--- start Selected extract ---
The Marines now have an official drone-fighting handbook

On the heels of fielding the military’s first attack drone team, the U.S. Marine Corps added another weapon to their drone-fighting arsenal: a 90-page handbook all about employing small, unmanned aerial systems against the enemy and integrating them into formations.
The 1st Marine Division Schools’ Small UAS/Counter-small UAS Integration Handbook was published in June and approved for public release. It’s intended to support the 10-day sUAS/C-sUAS Integration Course recently launched at Camp Pendleton, which expects to see a throughput of about 400 students by the end of the year, according to a report from USNI News.
A foreword to the handbook is signed by Lt. Col. Nick Freeman, director of 1st Marine Division Schools, and co-signed by two first lieutenants leading the drone integration and signature management courses. It emphasizes that the handbook will be updated and rewritten often to keep up with evolving capabilities and practices.
--- end Selected extract ---
--- start Dataset rows ---
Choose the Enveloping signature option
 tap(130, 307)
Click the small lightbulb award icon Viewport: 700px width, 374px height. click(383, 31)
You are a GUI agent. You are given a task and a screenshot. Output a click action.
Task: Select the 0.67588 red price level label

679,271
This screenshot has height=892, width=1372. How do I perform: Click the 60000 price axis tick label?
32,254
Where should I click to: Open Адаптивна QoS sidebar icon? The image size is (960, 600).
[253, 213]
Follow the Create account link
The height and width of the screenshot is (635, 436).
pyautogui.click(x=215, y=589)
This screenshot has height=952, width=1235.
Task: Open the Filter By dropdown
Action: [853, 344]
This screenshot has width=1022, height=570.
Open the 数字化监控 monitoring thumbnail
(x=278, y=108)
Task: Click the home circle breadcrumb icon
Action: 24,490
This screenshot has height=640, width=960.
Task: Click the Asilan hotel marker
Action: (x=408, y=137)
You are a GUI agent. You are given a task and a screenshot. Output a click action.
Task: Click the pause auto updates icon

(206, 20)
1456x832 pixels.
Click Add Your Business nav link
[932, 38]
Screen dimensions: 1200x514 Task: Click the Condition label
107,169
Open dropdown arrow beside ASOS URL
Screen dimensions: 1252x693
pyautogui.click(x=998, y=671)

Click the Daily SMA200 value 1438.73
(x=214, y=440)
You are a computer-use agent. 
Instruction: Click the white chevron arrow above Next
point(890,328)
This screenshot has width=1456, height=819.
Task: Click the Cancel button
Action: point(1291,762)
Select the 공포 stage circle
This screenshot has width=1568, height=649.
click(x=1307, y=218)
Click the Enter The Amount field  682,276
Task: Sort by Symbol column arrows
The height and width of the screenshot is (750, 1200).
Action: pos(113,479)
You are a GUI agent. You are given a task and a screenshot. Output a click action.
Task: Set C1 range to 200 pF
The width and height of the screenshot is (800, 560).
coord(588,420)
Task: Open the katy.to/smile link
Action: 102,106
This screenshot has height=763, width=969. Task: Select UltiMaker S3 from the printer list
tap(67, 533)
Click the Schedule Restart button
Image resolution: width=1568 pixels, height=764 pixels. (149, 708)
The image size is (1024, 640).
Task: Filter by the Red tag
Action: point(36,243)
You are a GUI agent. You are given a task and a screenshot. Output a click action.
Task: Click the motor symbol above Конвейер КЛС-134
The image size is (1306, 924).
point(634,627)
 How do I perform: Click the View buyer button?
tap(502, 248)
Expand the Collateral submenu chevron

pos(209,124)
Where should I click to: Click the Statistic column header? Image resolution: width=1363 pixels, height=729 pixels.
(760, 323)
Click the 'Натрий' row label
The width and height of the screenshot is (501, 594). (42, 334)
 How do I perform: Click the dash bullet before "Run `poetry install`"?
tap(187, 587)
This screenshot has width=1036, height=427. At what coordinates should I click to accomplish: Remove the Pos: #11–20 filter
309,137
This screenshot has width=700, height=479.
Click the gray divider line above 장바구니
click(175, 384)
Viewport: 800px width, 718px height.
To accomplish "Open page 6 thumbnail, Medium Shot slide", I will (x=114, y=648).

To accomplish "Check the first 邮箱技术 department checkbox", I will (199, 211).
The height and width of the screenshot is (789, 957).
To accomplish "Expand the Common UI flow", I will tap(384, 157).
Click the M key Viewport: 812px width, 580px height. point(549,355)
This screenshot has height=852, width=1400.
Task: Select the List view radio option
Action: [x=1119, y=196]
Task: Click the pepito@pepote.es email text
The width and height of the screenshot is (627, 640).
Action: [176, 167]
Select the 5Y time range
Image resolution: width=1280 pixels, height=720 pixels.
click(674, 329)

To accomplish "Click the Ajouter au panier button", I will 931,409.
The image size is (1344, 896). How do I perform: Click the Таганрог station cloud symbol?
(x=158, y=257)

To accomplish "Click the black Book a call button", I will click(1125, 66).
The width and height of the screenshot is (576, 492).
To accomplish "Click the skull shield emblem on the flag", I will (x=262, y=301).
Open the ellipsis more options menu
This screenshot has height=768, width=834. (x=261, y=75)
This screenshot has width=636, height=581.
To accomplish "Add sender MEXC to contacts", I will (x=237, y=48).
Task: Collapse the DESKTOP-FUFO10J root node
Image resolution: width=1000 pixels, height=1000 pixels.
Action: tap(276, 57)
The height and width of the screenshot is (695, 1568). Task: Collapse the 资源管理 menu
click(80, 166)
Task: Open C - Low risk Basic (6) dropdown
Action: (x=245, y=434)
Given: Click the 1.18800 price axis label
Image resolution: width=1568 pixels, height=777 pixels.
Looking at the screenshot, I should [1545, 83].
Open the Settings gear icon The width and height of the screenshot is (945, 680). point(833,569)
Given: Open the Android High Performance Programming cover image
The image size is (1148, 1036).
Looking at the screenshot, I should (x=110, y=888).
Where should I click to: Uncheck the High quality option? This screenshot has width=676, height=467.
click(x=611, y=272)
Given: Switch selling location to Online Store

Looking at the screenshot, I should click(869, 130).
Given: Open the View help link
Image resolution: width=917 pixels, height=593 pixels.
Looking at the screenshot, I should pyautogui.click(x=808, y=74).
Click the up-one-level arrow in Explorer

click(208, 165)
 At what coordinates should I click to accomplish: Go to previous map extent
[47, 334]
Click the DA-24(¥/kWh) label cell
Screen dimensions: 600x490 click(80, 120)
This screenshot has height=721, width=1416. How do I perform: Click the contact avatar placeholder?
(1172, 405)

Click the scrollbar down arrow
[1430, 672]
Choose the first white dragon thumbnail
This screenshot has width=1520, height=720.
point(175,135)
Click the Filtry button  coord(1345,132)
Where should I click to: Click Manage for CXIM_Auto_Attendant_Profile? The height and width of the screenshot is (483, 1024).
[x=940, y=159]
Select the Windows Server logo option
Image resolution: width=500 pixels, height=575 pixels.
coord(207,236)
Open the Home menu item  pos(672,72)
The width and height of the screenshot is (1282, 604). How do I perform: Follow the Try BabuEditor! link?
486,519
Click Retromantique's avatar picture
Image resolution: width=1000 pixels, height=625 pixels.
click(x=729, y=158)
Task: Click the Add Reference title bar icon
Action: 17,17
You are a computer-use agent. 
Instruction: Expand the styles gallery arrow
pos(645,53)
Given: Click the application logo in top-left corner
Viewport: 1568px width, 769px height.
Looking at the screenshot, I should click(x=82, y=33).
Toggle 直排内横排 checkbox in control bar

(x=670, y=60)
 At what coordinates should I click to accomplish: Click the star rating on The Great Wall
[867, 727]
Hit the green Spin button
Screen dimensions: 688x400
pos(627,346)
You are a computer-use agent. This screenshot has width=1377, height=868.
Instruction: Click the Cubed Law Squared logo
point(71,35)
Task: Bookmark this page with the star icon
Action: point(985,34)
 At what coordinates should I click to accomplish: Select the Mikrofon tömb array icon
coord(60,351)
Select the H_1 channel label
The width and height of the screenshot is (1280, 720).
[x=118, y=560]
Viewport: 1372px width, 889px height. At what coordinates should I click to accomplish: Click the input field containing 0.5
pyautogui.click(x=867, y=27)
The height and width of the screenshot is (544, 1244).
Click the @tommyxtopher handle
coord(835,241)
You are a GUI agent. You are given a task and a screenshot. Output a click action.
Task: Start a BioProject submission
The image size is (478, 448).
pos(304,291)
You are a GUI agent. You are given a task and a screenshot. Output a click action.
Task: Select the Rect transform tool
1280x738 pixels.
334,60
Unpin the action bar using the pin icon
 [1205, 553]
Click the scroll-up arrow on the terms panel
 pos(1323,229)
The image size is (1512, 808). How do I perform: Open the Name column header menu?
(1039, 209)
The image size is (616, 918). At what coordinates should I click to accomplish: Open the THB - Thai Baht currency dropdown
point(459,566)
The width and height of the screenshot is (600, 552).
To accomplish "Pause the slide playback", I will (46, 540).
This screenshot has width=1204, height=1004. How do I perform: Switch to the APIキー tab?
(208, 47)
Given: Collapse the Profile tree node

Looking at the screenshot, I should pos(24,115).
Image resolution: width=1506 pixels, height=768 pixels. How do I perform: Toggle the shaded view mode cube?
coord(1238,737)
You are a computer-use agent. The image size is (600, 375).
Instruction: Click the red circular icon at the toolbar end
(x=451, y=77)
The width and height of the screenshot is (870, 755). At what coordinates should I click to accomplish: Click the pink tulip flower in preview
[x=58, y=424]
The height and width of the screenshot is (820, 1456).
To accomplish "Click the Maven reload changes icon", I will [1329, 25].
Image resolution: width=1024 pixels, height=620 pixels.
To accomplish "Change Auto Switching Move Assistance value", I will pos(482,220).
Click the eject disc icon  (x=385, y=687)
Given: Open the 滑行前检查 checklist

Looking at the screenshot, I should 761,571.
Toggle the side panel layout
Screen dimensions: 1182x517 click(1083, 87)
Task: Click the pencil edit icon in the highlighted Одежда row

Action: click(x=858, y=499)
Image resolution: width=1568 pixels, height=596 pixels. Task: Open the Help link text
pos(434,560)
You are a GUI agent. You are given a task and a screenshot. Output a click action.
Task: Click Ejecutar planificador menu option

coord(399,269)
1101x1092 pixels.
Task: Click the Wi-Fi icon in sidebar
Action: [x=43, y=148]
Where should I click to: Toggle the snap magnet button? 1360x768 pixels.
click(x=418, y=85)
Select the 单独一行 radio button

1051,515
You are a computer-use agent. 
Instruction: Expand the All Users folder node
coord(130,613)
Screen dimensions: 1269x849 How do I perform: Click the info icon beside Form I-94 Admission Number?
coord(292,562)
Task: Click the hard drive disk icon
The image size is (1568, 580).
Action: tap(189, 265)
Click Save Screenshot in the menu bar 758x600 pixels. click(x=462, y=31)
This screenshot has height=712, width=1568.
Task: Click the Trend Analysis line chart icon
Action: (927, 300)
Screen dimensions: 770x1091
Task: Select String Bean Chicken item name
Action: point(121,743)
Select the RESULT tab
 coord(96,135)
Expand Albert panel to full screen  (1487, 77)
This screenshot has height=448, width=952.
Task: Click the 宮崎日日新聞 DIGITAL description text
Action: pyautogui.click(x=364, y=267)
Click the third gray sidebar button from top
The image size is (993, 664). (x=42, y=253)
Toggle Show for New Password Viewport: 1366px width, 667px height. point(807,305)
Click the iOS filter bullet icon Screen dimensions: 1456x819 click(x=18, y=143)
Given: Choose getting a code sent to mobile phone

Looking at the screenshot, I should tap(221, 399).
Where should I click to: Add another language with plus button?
--- end Dataset rows ---
Jobs →
1 > In the article on the Marine drone handbook, how many pages does the handbook have?
2 > Please quote the part of the drone handbook article that opens with the words containing "The 1st Marine" and closes with "capabilities and practices.".

Results for each task →
1 > 90 pages.

2 >
The 1st Marine Division Schools’ Small UAS/Counter-small UAS Integration Handbook was published in June and approved for public release. It’s intended to support the 10-day sUAS/C-sUAS Integration Course recently launched at Camp Pendleton, which expects to see a throughput of about 400 students by the end of the year, according to a report from USNI News.
A foreword to the handbook is signed by Lt. Col. Nick Freeman, director of 1st Marine Division Schools, and co-signed by two first lieutenants leading the drone integration and signature management courses. It emphasizes that the handbook will be updated and rewritten often to keep up with evolving capabilities and practices.